Day 4 - Puebla to Oaxaca, MX ๐Ÿ‡ฒ๐Ÿ‡ฝ

Today our ride from Puebla,MX to Oaxaca, MX was the shortest one so far at 250 miles (400 kms).
But for us motorcyclists, it was the nicest by far.
As we did not have a lot of miles to cover, we stayed off the cuota (toll) road and that meant thousands of curves one after the other. It was gorgeous.
Took lots of pictures as Dave and Bo in front of me snaked their way.
One of the features of the day were the topes (speed bumps) that come in different shapes and sizes and are lots of times hidden by the light and shadows on the road. They are lurking waiting for inattentive riders to “kick you” (literally) when you least expect, which is usually right after you just overtake a slower car and you are preoccupied with this maneuver and not looking for these sleeping policemen.
Today we were able to get our communication devices to all work and because we were traveling at relatively low speeds we could stay in touch with each other the all way. It really helps in safety as the front rider can warn the other two of dangers on the road and the back rider can warn of any cars that may be overtaking us.
It also helps as we call each other’s attention of things we see on the side of the road as we pass by the more populated areas.
One of the things we look for on a daily basis is our experience at lunch. We are looking for something that feels genuine, local and today we hit the jackpot.

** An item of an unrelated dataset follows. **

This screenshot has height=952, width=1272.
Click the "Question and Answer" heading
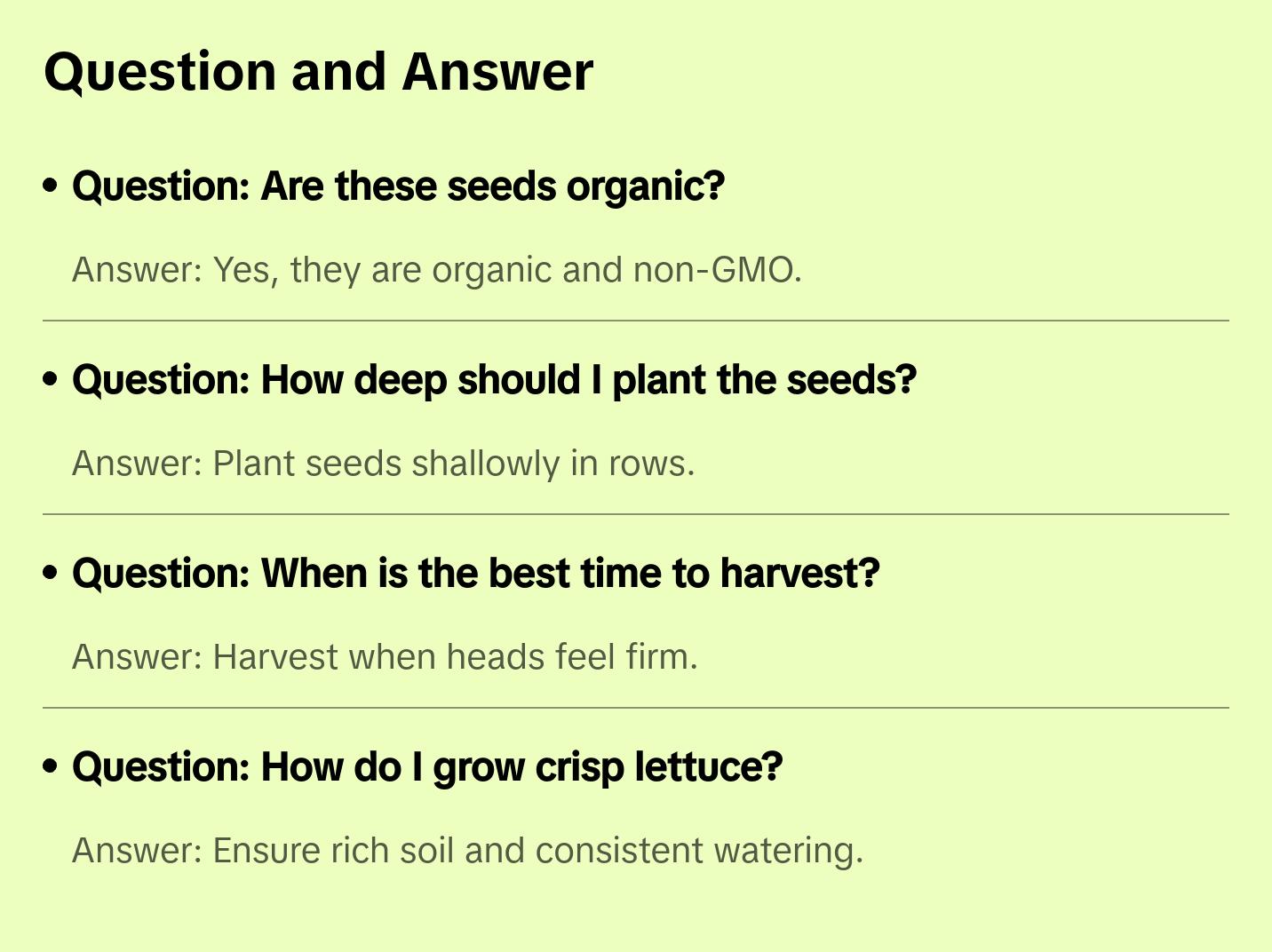[318, 72]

Bo was leading and we kept asking him are we stopping now and he kept saying no, does not feel right yet. We eventually came from a set of curves and entered in this little town and in the right side saw a sign for a “comedor” which means restaurant. We actually overshot it and then had to come back for it.
We were received by a large family and the lunch felt like we were actually dining with them. As we have done so far, and has worked well, we speak directly to the cook and let her choose what she recommends. In this case it was pork chops with a very tasty sauce where we drowned the rice, added the black beans and put a bit of red chili. We used tortillas to round up the meal.

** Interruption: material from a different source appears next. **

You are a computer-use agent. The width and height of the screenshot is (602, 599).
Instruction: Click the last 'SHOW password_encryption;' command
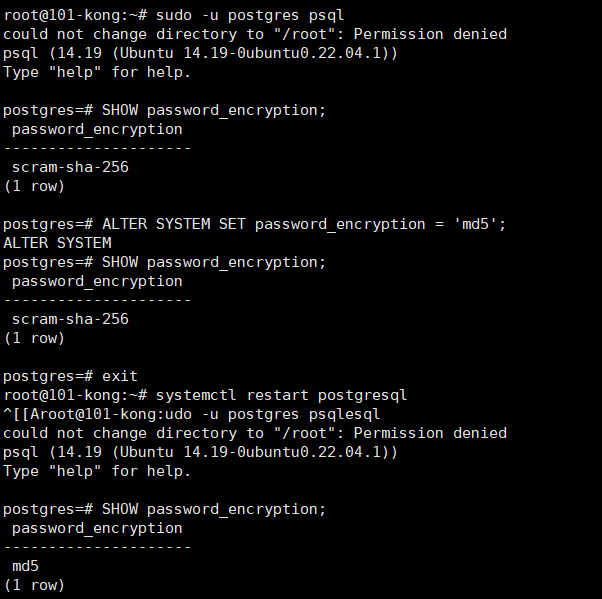pos(214,509)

The most amazing thing is that the price of the lunch for three with a bottle of water, a coke and lime juice was $9.
After lunch rather than going back onto the bikes and speeding away we decided to take it easy, lie down on nets that were strategically placed and enjoy the sound of children playing on the background. Bo decided to take out his drone and film. Looking forward to see it.
We inflated a soccer ball (Bo had been carrying them around and they have been a hit) and gave it to children. Angel, the young man, kept it under his arm the all time whenever he was not kicking it around to his sisters. It felt amazing to bond with this family. They were precious moments.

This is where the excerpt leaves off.